> Exercise:
Please find all lines containing "computer" in the listing below and copy them.

┌─ Material provided

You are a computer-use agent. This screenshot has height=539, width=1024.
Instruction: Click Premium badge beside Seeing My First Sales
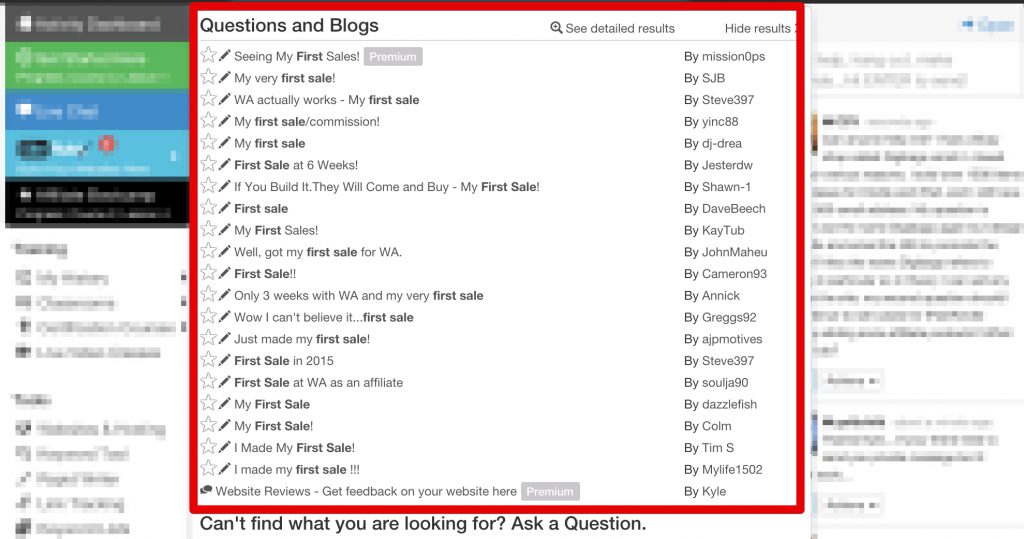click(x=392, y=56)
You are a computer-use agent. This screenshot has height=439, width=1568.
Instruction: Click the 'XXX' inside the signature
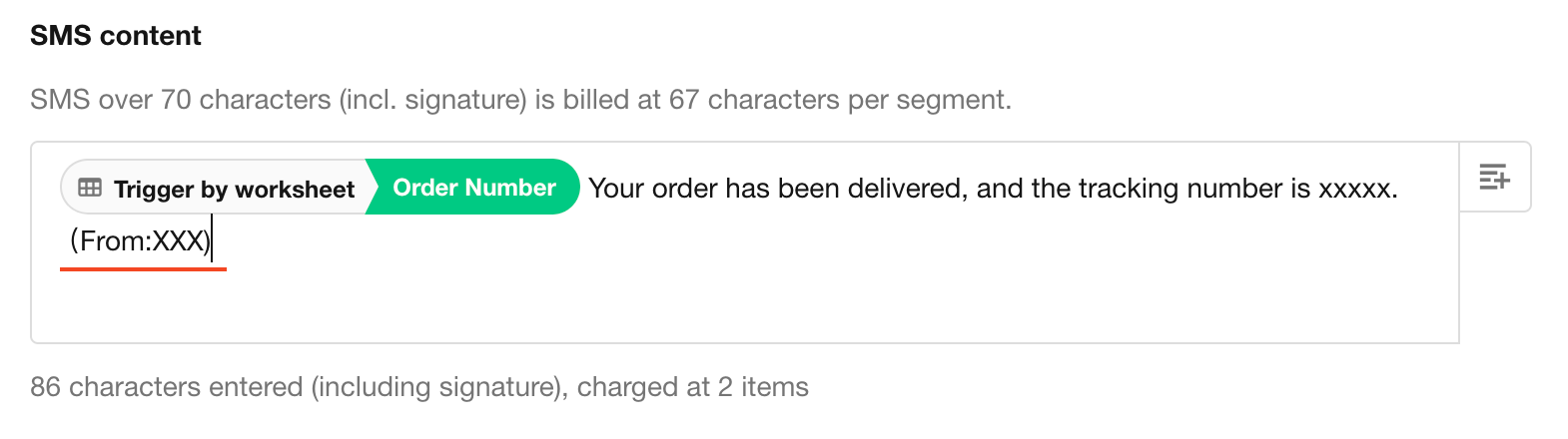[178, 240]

└─
┌─ Material provided

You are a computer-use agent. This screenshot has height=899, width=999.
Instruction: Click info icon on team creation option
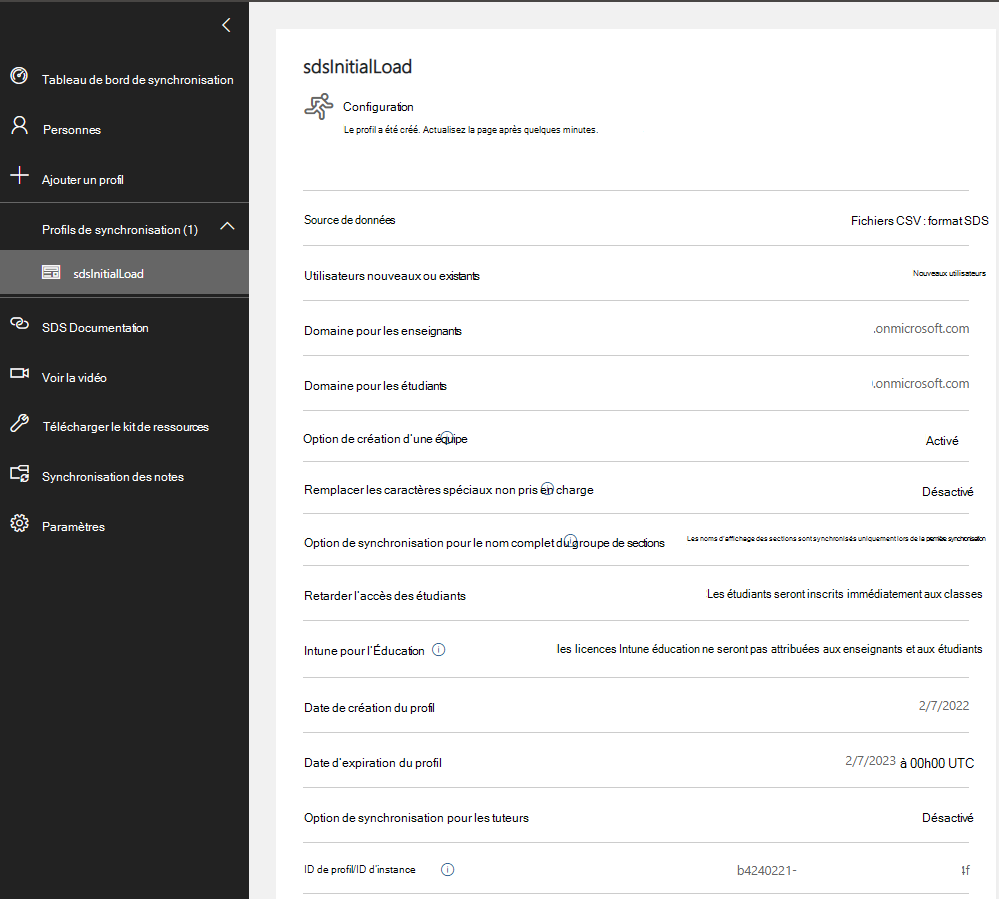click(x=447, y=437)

└─

> Final answer:
You are a computer-use agent. This screenshot has height=539, width=1024.
You are a computer-use agent. This screenshot has height=439, width=1568.
You are a computer-use agent. This screenshot has height=899, width=999.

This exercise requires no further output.